I’m posting this with no thought of anybody reading it.  I’ve written it for myself. To put my story out there.  It’s not to convince anybody, it’s not to cover anything up. It’s simply to, in my own mind, put this all to rest in my soul. I’d be all but certain this could still get picked apart, but I’m well past caring. Once all is out there, there is nothing left to worry about- nothing left to hide, no place left for anxiety to lurk. If anybody feels deceived, please know from my heart, this was never the intent- and look to my own writings and bio to see what I’ve always emphasized in my self-presentation.  I’d like to think that I still know a thing or two about making people faster and stronger.

These days, I’m much happier. My clients know my worth and the company’s roster has numbered in the thousands, I’m surrounded by brilliant coaches and wonderful people. I train for the love of it, and work on exciting projects with exciting clients. If you happen to be out in San Diego, please feel free to hit me up.  Shoot me an email and we’ll meet up- this is a sincere offer.  We’ll go lift, we’ll go run one of the trails or mountains around here, and if you can kick my ass in both sessions, I’ll buy the beer.  If I kick yours, I’ll settle for a handshake.
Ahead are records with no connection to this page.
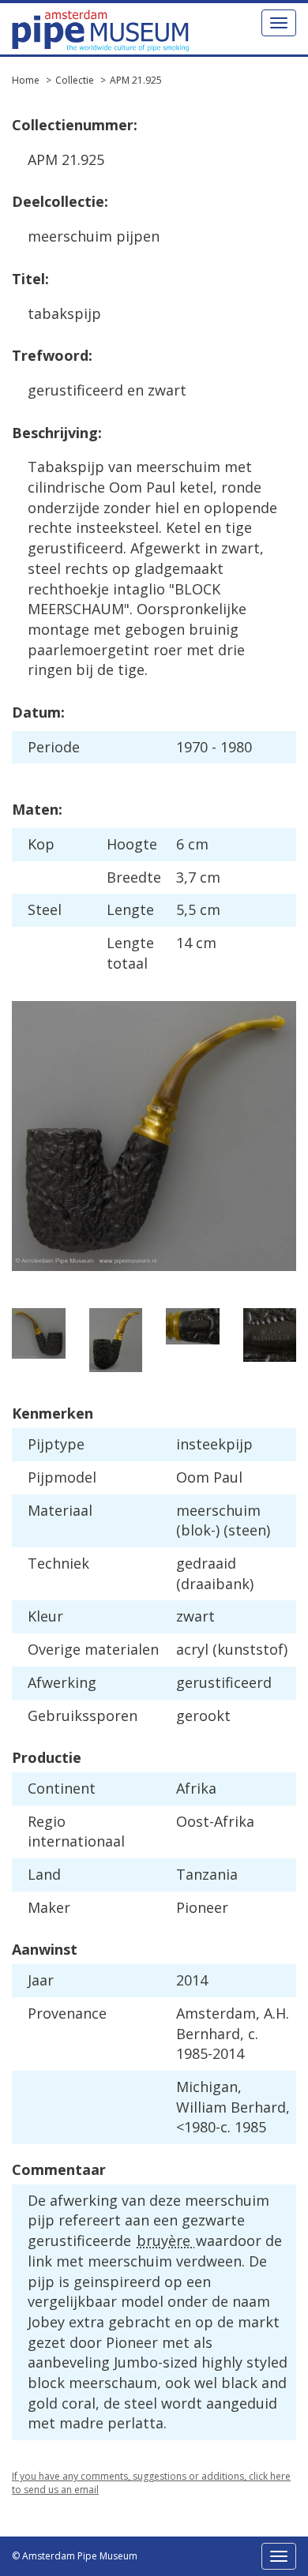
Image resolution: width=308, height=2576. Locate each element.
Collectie (74, 80)
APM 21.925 (136, 80)
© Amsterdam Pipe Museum (74, 2556)
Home (25, 80)
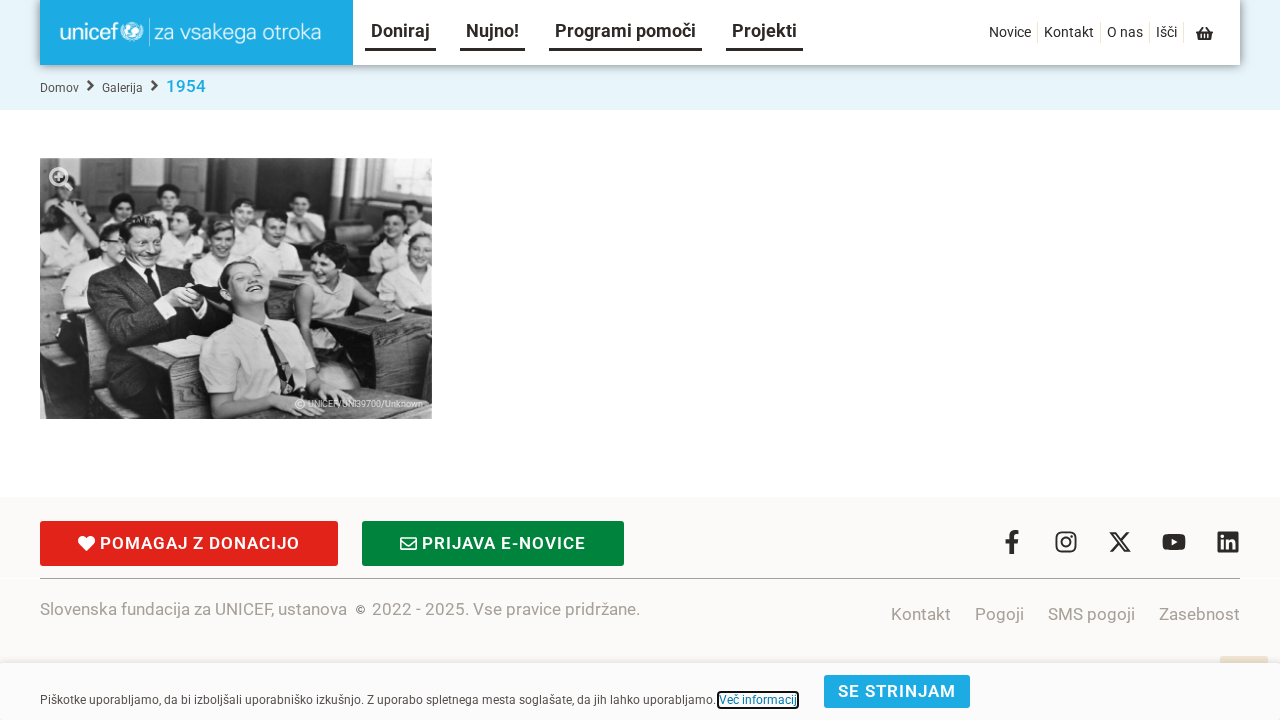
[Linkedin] (1228, 542)
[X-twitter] (1120, 542)
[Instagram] (1066, 542)
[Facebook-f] (1012, 542)
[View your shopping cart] (1206, 33)
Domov (59, 88)
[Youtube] (1174, 542)
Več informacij (758, 700)
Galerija (122, 88)
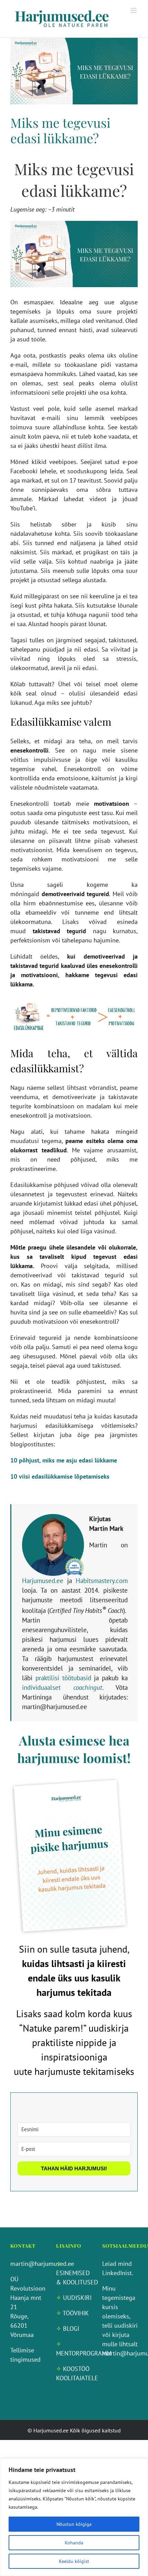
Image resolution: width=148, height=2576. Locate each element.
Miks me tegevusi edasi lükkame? (60, 130)
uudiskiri (126, 2325)
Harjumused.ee (42, 1581)
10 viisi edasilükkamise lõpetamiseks (59, 1476)
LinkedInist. (117, 2273)
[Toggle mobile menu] (134, 10)
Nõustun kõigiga (74, 2524)
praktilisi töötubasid (63, 1678)
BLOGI (71, 2328)
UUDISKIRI (77, 2298)
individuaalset (62, 1687)
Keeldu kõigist (74, 2561)
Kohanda (74, 2543)
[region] (74, 2517)
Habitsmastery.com (102, 1581)
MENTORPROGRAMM (84, 2353)
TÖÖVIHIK (76, 2313)
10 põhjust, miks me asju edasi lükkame (63, 1460)
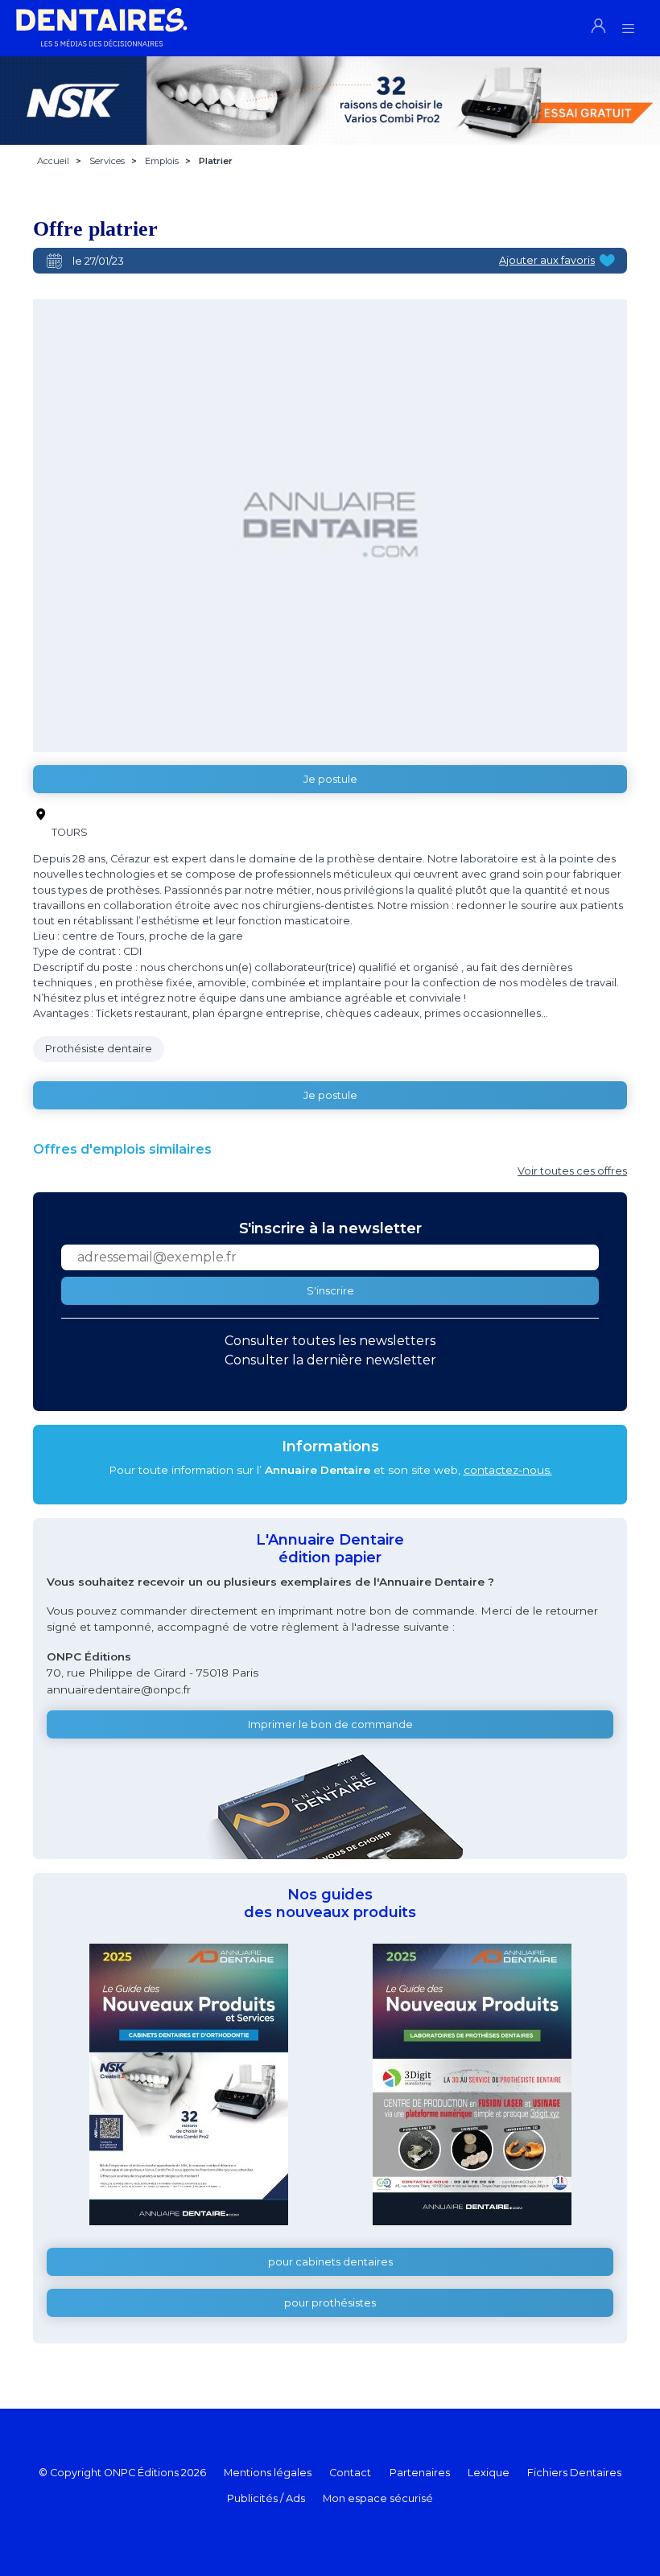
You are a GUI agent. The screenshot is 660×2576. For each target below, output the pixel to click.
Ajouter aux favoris (547, 260)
And then you’re buying me a few rounds.  I’ll need ’em.

2 Comments

  1. Shaun on August 28, 2018 at 4:17 pm

    Wow, Alex. What a wonderful write-up. Thank you so much for sharing your story. I hope it goes just as viral, but it if doesn’t, I want you to know I appreciate you and your story. Letting go can be extremely cathartic and I hope writing this helps you. I hope you can take the energy that has been used in that area and use it in other ways. You are awesome and doing great things. I hope some day to take you up on that offer for a lift/run session!
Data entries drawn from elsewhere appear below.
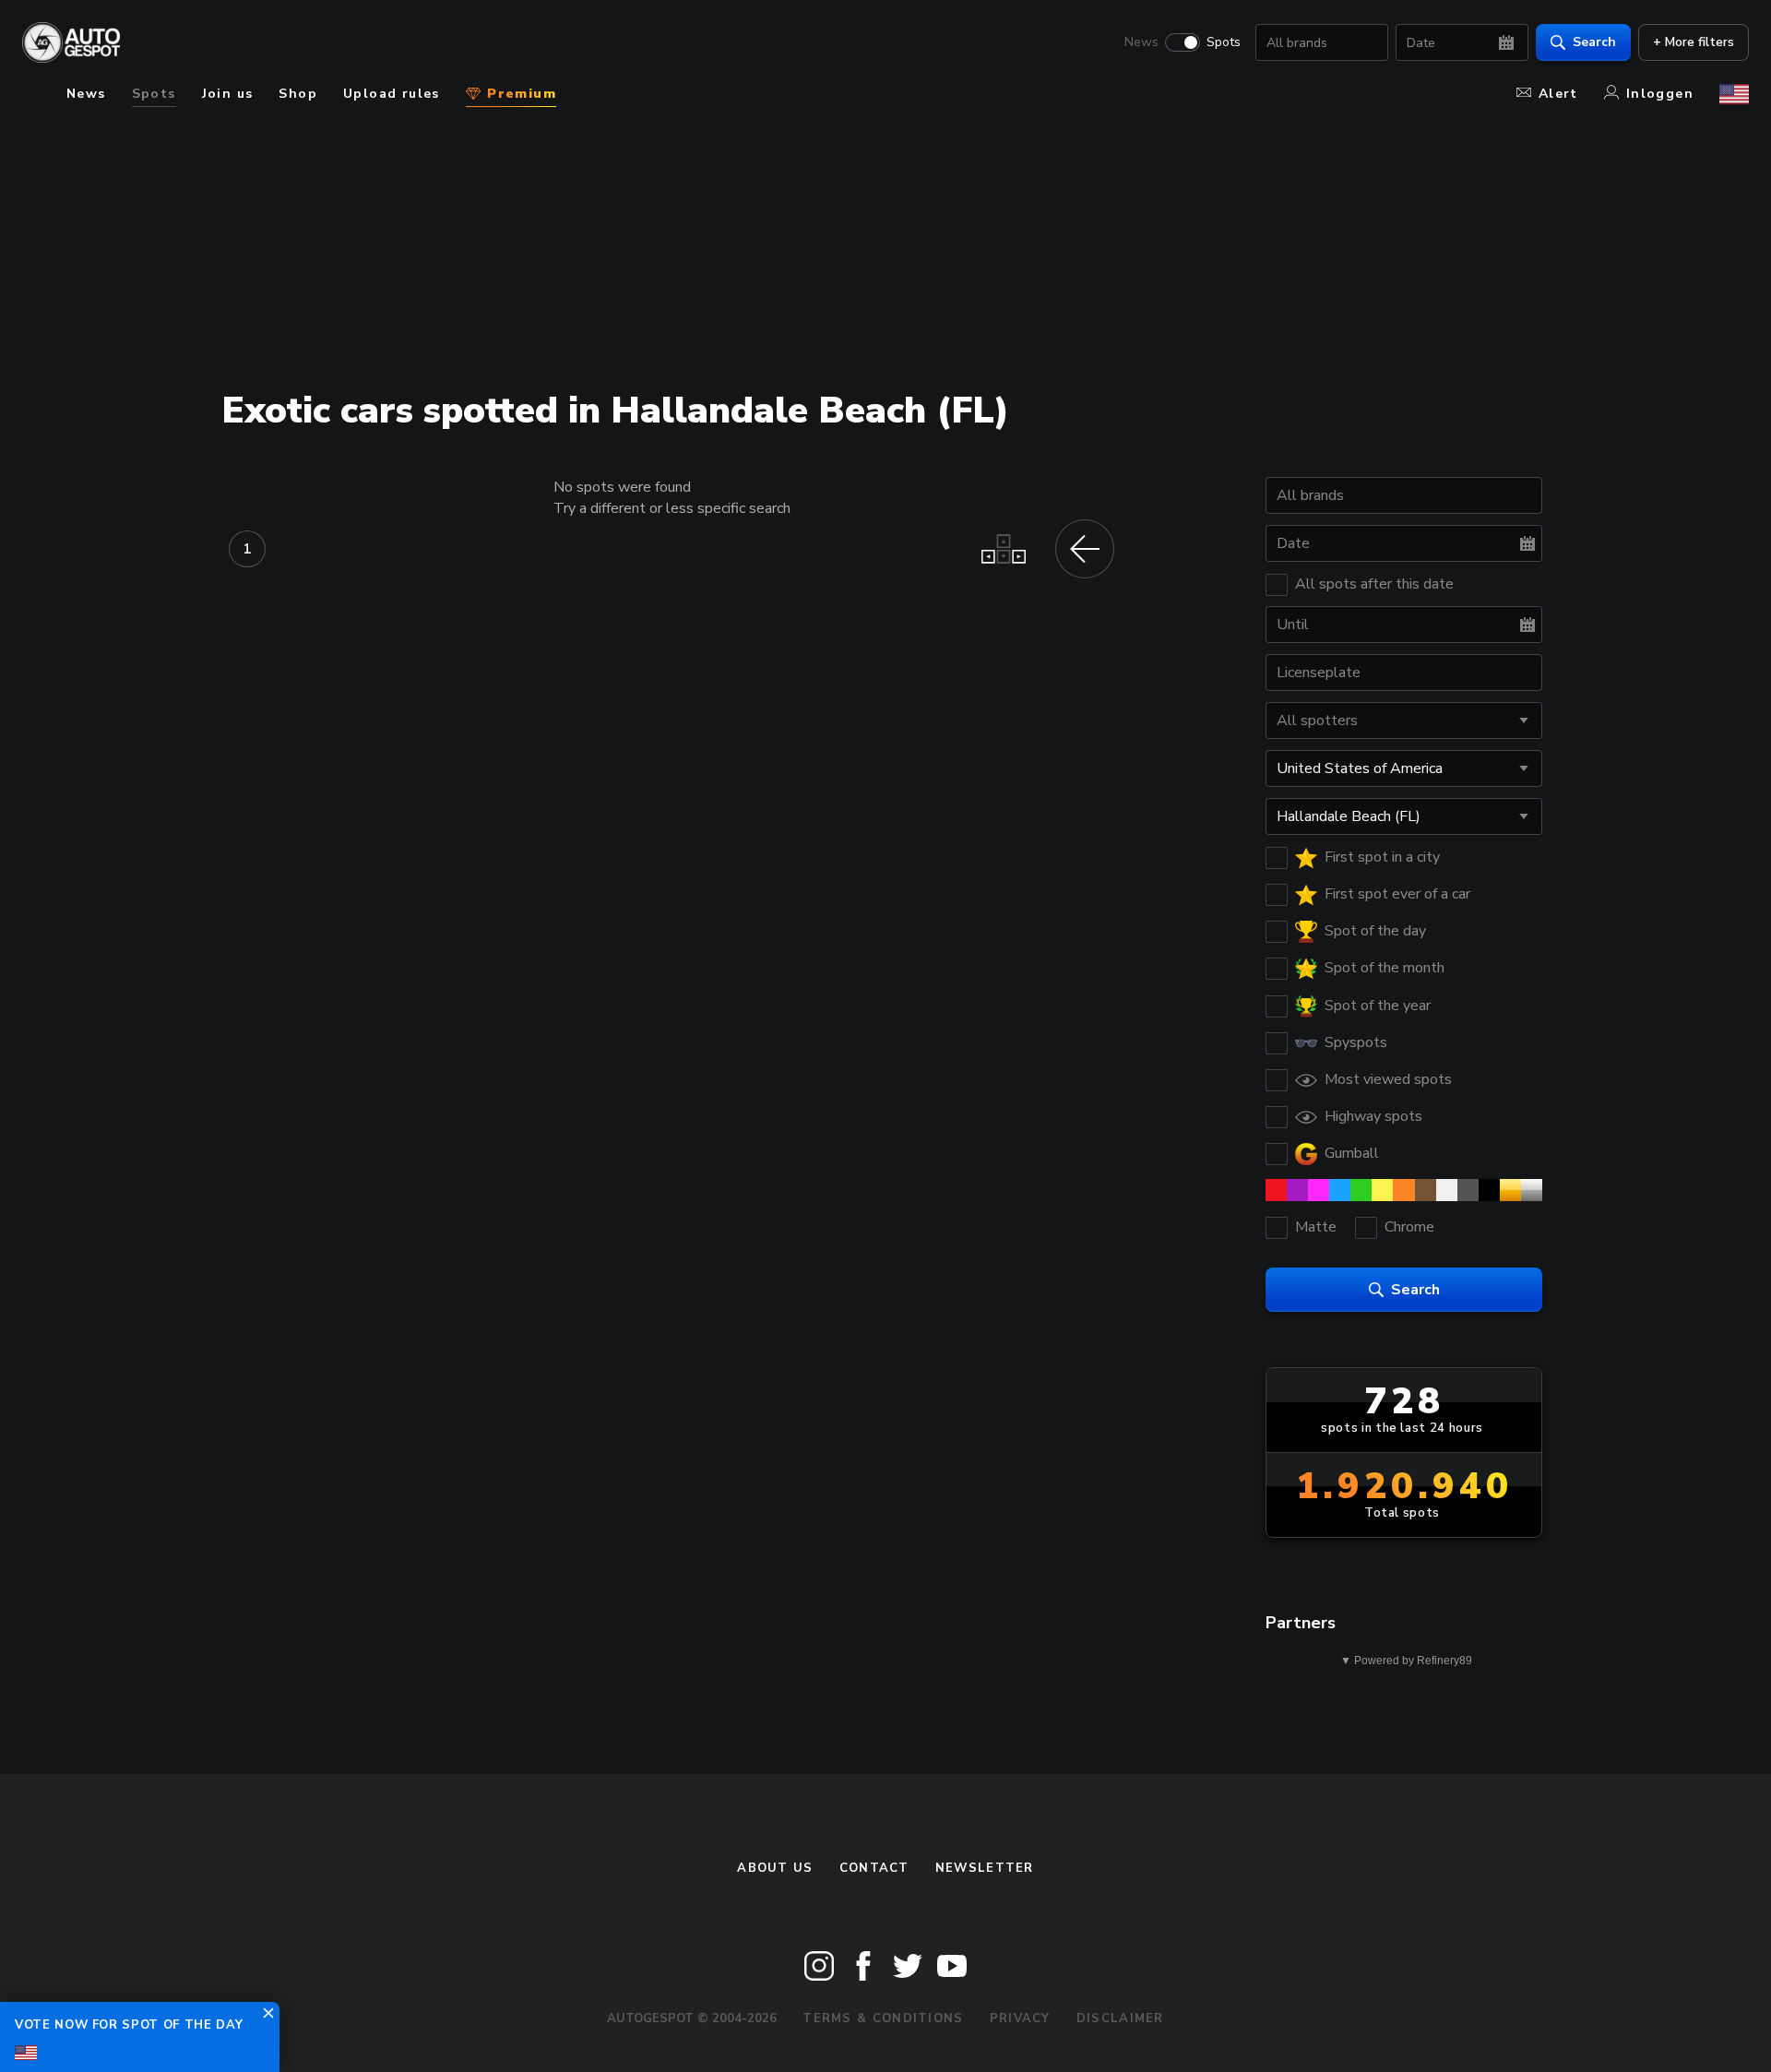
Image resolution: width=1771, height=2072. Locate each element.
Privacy (1020, 2018)
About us (775, 1868)
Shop (298, 93)
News (1141, 42)
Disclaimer (1120, 2018)
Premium (519, 93)
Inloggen (1660, 93)
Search (1594, 42)
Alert (1558, 93)
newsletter (984, 1868)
  2. Ryan on September 3, 2018 at 11:43 am

    Thank you for sharing your story. I’ve been in similar situations, where old numbers drove me to unhealthy ego driven journeys. I’m saving this blog entry to read periodically. It will likely save me a few injuries along the way. I almost clicked to the next article, but paused because I thought you should know that you aren’t alone. Being human makes the journey bumpy. I too hope to take you up on that offer for a lift/run session someday. Conveniently, I recently moved to San Diego. I just have to get my distance running going again so we can do the “run” part. Dare I say that I’ve used to go out for my own ultra-marathon runs back in the day… Saying I do a fraction of that now would even be an exaggeration. I have a long journey ahead.